# REQUIRED WORK:
Could you reproduce the article on text classification with graph convolutional networks from "Hello! I will" up to and including "to the project.", renaming "teammate" to "colleague"?

# TEXT EXTRACT:

—————

Text Classification using Graph Convolutional Networks

Original article was published by Berk Sudan on Deep Learning on Medium


Text Classification using Graph Convolutional Networks

> Author: Berk Sudan

Hello! I will talk about our AI project which we presented at Inzva AI Projects #4. Thanks to my teammate Güneykan Özgül, the coordinator of the program Almira Bağlar, our technical guide Uras Mutlu, and all Inzva Community for their precious contribution to the project.

Introduction: Text Classification & Representation

A Well-Known Problem: Text Classification
Text classification is one of the very famous and fundamental problem in Natural Language Processing. Various methods have been developed and seemingly there will be much more of them in future years.

Text Classification, basically, is predicting the label (or class) of some text using statistical and/or learning-based methods. The word text may sound like a document, but it does not have to be a document all the time. It can be also a syllable, a word, a sentence, a paragraph, a passage. Some very common applications of Text Classification are listed below:

  • Document Organization
  • News Filtering
  • Spam Detection
  • Opinion Mining

Text Representation
Text Representation is an essential intermediate step for Text Classification. Since the computers don’t know what letters and words are, all texts must be represented as a form of numbers to be understood and processed correctly. Accordingly, some traditional methods use hand-crafted features such as sparse lexical features to tackle this problem, e.g., Bag of Words, N-grams.

Deep Learning models such as LSTM (Hochreiter and Schmidhuber 1997) and CNNs (Kim 2014) are widely used in learning text representations. However, they have some pros and cons. They can capture semantic and syntactic information in local consecutive word sequences well, but may ignore global word co-occurrence in a corpus which carries non-consecutive and long-distance semantics (Peng et al. 2018).

So, in order to alleviate the cons of other deep learning models, Graph Neural Networks shows up! GNNs are effective when tasks thought to have rich relational structure and also can preserve global structure information of a graph in graph embeddings.

Theory: Graph Convolutional Networks & Graph Attentional Layers

Graph Convolutional Networks
Graph Convolutional Network is sister of Graph Neural Networks and contains additional graph convolutional layer in neural network similar to Convolutional Neural Networks.

—————

[Rows of pointing data]

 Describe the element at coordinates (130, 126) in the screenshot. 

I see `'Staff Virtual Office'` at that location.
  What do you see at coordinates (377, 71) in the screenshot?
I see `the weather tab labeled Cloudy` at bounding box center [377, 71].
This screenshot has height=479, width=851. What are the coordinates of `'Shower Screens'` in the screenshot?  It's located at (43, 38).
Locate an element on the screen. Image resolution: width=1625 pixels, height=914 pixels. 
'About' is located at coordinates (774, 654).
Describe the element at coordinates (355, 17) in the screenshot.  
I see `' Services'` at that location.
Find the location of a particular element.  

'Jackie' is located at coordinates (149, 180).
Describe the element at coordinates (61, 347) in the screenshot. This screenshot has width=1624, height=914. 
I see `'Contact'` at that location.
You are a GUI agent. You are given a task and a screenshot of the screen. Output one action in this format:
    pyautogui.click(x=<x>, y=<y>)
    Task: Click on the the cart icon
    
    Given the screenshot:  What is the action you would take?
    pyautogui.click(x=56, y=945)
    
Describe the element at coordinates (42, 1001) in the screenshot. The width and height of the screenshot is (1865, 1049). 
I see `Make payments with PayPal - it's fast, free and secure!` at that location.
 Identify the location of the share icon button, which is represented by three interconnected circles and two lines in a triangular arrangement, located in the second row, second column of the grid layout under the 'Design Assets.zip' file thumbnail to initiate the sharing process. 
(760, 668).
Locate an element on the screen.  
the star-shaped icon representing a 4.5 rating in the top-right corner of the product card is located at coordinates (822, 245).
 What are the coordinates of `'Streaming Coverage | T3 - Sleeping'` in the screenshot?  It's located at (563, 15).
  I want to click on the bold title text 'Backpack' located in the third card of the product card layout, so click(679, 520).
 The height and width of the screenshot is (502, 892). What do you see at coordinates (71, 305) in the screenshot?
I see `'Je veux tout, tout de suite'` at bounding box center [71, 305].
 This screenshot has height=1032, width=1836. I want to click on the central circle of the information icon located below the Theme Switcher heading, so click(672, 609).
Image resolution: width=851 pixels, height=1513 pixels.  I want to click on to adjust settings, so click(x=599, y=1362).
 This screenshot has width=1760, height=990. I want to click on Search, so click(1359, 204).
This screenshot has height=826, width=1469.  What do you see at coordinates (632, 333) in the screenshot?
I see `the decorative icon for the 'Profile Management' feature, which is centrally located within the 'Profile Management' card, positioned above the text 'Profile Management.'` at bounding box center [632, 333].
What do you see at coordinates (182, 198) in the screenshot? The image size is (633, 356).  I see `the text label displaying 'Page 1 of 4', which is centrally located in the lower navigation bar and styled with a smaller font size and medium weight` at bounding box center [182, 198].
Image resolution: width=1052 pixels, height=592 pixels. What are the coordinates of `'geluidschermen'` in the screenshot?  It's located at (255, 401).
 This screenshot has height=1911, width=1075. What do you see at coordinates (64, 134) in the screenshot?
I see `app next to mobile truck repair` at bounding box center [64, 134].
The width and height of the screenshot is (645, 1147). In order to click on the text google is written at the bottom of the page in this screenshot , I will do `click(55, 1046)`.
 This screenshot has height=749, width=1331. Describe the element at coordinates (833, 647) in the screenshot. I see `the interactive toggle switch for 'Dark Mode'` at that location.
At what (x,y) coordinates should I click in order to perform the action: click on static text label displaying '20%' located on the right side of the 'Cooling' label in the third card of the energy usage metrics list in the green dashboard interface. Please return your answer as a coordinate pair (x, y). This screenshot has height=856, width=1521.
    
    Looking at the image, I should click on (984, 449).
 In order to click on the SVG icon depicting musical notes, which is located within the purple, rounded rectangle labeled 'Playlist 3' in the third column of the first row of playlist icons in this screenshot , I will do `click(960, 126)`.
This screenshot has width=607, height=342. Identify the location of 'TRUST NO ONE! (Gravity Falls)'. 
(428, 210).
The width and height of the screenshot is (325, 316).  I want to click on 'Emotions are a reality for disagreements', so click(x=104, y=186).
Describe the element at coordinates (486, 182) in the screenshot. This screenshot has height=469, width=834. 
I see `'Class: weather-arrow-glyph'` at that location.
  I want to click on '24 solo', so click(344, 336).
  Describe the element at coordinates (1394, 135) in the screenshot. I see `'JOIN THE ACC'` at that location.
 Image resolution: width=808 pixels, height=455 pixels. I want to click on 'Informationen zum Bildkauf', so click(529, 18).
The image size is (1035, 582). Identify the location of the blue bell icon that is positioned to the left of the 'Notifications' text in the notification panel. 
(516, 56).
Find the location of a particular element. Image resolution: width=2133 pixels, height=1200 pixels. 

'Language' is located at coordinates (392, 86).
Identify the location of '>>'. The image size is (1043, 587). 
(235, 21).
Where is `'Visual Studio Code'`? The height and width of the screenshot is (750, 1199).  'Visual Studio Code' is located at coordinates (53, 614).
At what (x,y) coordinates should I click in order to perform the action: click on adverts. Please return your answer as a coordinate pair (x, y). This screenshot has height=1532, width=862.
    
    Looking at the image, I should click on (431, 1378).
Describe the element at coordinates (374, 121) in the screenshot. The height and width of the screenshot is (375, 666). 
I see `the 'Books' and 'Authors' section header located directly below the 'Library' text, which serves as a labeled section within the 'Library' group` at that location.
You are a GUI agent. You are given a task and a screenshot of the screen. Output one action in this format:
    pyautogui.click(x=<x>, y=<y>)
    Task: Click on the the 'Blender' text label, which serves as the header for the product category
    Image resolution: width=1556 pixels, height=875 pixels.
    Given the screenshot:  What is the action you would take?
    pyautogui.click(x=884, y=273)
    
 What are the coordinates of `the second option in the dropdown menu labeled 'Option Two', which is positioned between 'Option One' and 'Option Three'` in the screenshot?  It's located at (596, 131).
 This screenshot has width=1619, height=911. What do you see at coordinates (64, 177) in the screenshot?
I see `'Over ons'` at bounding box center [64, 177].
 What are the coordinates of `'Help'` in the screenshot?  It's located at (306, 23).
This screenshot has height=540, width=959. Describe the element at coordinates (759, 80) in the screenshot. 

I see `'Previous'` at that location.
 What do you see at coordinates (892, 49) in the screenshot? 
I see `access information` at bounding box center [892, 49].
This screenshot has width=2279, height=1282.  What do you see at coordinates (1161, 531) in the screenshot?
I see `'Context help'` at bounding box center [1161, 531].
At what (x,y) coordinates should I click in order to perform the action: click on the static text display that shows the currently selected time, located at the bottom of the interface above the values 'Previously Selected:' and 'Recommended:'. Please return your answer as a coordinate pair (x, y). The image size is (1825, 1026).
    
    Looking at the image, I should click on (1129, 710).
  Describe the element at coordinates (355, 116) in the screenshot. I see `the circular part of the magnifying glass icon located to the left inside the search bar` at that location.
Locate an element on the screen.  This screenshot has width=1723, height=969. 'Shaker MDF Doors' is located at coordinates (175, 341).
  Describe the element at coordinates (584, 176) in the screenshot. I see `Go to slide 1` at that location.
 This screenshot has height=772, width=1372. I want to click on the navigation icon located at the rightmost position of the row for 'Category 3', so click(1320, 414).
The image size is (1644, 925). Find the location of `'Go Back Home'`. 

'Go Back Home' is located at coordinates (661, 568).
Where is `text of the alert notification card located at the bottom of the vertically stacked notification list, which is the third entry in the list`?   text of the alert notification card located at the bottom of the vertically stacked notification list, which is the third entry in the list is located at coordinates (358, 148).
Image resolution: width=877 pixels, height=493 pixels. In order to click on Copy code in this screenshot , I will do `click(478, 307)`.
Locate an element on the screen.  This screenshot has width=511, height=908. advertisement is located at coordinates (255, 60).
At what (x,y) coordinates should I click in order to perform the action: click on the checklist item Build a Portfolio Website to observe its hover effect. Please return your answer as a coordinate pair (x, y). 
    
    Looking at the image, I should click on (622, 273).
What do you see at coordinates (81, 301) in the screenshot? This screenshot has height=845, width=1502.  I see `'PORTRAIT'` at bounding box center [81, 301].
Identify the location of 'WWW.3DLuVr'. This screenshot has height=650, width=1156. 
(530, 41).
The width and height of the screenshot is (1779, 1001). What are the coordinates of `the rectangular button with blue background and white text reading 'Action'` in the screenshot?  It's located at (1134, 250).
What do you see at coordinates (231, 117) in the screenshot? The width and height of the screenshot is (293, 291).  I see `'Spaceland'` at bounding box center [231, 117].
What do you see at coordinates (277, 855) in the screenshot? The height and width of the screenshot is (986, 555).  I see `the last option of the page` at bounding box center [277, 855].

—————

# RESULT OF THIS EXERCISE:
Hello! I will talk about our AI project which we presented at Inzva AI Projects #4. Thanks to my colleague Güneykan Özgül, the coordinator of the program Almira Bağlar, our technical guide Uras Mutlu, and all Inzva Community for their precious contribution to the project.